My first pull to Elixir I owe to the estimable Mr. Simpson, whom I suspected might be telling me tall tales of magic. I’m a rather jaded technologist, having wrecked my ship on the sirens’ shore one too many times. I was skeptical. Then came, for me, a kind of era-defining presentation: “The Soul of Erlang and Elixir” by Saša Jurić.
I wanted to believe.
While I continued with the jobs at hand, I kept up with José Valim and Chris McCord’s extremely impressive work in their keynotes throughout the years. Phoenix LiveView was the final hook that convinced me I had to make the switch. Being able to build a dynamic user interface all in one language tore down the wall between the East and the West in my mind.
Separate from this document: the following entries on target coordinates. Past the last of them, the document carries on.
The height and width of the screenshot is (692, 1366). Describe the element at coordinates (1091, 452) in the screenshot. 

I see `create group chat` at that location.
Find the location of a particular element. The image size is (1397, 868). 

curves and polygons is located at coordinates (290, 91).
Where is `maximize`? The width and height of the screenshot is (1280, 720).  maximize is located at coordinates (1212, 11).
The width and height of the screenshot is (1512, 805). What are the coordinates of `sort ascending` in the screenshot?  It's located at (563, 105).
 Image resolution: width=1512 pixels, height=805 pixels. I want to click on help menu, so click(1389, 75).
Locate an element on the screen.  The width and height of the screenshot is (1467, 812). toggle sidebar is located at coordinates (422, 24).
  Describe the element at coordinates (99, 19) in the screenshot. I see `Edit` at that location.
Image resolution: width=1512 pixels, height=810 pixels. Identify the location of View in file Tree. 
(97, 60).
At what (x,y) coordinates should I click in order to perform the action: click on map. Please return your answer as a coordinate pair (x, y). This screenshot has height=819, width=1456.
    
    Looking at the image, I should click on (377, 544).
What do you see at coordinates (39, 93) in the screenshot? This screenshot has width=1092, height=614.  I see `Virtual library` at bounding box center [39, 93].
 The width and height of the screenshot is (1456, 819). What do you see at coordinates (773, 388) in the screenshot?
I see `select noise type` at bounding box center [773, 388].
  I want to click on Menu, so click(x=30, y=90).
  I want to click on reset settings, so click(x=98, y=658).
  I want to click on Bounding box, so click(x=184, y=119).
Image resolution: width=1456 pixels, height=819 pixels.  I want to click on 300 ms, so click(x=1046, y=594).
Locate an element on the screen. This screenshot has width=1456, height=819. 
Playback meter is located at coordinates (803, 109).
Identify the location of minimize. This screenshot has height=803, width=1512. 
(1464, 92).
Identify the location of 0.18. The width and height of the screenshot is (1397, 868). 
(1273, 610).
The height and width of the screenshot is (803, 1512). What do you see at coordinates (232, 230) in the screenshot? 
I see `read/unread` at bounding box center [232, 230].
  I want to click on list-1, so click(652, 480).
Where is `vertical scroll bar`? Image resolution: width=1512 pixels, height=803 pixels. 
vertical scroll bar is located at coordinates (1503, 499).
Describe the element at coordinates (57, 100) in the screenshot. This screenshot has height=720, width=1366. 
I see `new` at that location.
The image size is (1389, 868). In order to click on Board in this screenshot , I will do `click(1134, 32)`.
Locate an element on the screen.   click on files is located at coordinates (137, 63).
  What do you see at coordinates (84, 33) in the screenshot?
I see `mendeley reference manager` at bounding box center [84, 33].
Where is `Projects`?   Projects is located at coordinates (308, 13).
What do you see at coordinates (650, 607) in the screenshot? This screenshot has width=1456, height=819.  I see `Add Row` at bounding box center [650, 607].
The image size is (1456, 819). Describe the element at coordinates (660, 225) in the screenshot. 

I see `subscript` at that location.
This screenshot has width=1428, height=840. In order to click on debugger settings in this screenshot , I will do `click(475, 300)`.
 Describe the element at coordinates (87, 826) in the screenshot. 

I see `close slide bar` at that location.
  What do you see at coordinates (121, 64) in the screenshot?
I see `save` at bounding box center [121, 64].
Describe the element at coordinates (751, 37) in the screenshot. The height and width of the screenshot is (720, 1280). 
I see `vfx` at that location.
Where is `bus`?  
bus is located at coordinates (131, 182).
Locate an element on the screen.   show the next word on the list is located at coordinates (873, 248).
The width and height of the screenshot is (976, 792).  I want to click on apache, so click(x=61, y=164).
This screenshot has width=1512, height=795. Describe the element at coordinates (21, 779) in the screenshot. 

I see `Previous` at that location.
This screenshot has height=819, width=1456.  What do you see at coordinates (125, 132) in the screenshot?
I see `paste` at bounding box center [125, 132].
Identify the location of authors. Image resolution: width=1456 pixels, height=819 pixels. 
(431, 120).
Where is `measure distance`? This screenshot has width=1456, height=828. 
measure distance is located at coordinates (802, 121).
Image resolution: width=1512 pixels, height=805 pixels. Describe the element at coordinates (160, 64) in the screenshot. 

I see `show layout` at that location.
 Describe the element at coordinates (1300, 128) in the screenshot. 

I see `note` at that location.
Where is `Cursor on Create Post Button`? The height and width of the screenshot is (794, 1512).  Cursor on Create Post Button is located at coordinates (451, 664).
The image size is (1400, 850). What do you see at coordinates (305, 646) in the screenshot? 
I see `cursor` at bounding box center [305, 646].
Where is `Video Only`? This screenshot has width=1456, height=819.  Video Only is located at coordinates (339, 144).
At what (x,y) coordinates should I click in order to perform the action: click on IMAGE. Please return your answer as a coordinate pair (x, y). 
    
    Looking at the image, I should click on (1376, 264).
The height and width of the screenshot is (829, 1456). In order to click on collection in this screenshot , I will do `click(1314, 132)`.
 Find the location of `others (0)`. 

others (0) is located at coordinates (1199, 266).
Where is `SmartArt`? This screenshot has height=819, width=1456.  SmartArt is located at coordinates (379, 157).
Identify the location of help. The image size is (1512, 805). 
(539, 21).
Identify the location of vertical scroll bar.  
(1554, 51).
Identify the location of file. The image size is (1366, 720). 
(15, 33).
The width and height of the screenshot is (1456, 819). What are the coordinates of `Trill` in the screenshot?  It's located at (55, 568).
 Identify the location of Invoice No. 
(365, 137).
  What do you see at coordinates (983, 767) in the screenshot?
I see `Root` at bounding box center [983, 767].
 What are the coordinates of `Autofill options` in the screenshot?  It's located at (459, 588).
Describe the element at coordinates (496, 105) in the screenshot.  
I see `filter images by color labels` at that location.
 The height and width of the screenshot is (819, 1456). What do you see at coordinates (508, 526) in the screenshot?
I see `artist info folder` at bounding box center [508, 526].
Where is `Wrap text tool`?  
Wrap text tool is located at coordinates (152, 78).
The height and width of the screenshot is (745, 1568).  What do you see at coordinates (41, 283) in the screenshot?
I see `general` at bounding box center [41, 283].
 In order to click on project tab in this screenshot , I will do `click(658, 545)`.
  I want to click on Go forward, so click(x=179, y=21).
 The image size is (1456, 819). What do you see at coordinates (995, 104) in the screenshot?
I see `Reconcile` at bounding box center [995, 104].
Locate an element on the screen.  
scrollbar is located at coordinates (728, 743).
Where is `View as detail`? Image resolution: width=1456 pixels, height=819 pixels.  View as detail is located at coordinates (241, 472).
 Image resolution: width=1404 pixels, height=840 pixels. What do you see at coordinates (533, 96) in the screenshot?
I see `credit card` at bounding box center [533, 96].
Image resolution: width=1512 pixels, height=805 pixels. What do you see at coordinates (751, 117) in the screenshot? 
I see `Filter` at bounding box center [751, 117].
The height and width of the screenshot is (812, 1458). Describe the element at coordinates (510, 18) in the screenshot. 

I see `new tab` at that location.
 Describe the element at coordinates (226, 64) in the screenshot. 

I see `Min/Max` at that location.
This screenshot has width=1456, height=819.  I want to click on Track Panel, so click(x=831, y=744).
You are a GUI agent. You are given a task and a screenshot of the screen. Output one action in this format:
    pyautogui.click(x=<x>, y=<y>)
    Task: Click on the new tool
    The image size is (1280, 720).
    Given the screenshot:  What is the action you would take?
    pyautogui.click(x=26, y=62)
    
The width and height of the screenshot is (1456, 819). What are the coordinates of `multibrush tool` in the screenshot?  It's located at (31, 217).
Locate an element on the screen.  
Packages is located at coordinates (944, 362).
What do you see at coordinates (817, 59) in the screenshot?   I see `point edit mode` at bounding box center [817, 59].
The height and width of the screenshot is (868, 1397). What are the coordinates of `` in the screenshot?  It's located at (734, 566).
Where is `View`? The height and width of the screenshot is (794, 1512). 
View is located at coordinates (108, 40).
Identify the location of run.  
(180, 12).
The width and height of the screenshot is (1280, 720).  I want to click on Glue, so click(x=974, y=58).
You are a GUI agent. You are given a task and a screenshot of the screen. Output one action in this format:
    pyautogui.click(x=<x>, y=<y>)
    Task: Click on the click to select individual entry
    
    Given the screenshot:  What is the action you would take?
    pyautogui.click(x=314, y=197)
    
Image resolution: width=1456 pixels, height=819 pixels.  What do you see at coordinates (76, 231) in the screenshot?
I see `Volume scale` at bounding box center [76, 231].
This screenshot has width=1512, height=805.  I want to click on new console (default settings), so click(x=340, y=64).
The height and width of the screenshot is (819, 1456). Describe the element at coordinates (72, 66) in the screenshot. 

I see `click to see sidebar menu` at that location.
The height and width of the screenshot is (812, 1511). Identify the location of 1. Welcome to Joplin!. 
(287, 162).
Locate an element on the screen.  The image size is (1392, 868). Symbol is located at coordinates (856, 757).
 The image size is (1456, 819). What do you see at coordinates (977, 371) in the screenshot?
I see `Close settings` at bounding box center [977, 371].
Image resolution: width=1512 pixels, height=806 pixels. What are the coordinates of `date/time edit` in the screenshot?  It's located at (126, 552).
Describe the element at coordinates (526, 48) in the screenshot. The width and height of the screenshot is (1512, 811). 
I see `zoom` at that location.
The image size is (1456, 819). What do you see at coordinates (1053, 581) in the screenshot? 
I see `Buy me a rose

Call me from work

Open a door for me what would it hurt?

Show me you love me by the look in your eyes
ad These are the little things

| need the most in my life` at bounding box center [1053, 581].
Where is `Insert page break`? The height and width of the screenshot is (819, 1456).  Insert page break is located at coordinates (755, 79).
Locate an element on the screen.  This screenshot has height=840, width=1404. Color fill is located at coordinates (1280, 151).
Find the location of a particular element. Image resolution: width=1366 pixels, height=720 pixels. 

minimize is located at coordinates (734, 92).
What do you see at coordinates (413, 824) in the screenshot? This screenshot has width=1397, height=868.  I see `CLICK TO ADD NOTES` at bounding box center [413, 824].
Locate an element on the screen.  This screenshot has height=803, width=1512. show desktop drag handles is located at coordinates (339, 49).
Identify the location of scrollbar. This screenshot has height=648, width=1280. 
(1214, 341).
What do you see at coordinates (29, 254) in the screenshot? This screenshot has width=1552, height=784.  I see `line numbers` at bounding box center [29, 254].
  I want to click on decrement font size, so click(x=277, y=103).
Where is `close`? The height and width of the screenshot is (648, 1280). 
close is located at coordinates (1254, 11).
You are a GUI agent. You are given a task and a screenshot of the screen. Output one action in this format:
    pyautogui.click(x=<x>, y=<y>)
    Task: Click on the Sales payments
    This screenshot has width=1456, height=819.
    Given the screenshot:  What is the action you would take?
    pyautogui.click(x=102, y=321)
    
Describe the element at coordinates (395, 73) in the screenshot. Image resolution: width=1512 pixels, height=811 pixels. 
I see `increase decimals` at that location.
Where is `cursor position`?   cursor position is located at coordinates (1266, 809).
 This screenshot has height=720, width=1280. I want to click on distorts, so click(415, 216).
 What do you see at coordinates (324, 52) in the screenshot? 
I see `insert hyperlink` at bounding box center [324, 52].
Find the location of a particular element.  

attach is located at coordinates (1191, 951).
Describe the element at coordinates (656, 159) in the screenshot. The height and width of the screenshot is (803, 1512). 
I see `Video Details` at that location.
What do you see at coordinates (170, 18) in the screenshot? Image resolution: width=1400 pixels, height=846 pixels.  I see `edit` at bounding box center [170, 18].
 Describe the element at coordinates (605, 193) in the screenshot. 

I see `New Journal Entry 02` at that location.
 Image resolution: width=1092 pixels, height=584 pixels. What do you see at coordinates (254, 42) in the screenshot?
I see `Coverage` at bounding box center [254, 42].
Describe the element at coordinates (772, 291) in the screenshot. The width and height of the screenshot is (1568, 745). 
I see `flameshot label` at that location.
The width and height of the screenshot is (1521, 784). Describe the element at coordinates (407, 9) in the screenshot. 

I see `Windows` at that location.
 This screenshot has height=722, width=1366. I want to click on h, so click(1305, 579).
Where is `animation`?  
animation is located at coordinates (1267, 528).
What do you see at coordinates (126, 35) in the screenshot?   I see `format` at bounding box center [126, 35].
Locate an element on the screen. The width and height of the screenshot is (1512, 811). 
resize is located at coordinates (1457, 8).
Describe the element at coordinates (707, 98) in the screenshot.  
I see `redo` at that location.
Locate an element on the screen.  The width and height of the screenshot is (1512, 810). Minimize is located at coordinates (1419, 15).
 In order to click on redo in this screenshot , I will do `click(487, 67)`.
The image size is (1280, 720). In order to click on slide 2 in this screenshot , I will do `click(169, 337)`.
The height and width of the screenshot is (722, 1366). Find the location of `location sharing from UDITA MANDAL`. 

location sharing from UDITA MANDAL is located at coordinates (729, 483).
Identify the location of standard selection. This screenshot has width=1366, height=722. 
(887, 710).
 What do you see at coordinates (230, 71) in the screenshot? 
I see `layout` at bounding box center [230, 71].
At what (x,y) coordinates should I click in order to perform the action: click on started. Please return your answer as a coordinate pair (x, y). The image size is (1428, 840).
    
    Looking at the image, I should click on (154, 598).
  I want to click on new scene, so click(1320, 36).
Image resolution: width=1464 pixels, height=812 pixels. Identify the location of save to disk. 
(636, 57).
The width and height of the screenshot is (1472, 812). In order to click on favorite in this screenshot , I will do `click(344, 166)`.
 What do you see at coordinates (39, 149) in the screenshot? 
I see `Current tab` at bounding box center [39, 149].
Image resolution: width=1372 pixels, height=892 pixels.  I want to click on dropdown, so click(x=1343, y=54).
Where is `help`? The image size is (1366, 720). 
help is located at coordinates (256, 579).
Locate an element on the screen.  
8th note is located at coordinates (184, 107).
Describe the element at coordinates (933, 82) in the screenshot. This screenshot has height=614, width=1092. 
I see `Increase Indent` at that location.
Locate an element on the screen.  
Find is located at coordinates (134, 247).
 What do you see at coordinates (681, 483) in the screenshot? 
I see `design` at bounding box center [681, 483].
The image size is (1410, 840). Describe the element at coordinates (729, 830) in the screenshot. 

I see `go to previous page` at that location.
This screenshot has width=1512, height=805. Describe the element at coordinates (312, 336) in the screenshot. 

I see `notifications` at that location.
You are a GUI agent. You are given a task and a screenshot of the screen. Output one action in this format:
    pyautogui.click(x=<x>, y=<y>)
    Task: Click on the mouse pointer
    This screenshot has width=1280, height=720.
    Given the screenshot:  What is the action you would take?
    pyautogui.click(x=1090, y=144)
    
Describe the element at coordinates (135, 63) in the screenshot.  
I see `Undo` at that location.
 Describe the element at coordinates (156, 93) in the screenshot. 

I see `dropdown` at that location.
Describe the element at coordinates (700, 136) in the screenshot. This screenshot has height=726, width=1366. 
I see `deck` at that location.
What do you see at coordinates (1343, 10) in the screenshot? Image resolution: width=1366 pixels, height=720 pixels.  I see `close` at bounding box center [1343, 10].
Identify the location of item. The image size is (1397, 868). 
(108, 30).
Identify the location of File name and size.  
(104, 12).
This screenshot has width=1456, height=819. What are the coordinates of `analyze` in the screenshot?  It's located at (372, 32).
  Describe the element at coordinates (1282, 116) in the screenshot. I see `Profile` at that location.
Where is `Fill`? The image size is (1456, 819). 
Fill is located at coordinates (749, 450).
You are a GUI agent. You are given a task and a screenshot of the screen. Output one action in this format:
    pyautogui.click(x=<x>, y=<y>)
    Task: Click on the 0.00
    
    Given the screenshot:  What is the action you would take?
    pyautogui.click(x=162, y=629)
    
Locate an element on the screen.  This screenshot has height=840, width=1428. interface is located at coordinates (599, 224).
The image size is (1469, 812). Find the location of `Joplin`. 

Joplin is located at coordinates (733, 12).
So when I got a green field moment, I went all in. Turns out, like most
technology, it isn’t really magic when you get to know it. The waters are
deceptively deep in places because the BEAM that powers all the *magic*
is
decidedly different than most language runtimes. Elixir & Phoenix LiveView are
the closest thing to actual magic that I’ve experienced in my career.
- The soul of the runtime Elixir sits on is built to be maintainable, fault-tolerant, and scalable both vertically and horizontally.
- Phoenix LiveView gives me tools to reason about user interfaces in a mostly server-side manner. I really can’t overemphasize how powerful this is. There are a lot of other frameworks adopting this approach.
- The ecosystem is broad and growing. Whether it is an embedded project with Nerves or an AI project with Nx, there is probably someone leveraging this stack to do something insanely cool.
- The community is awesome. Elixir Conf is a blast.
- Documentation is first-class, top-notch.
- The language is evolving - I really began to enjoy some of Python’s explorations into typing, and José Valim has been slowly shepherding some pretty amazing work in this area.
Circling back to those trade-offs: these tools concentrate on what matters most—the humans doing the work and the budget that keeps them moving. Once you’re ramped up, full-stack development stops feeling like a super-human stunt. The runtime equips you with battle-tested features—automatic crash recovery, in-memory persistence, and a lot more—so you can ship resilient systems without breaking the bank.
Also, I really relish any opportunity to talk shit about JavaScript and how little of it I have to write 😈.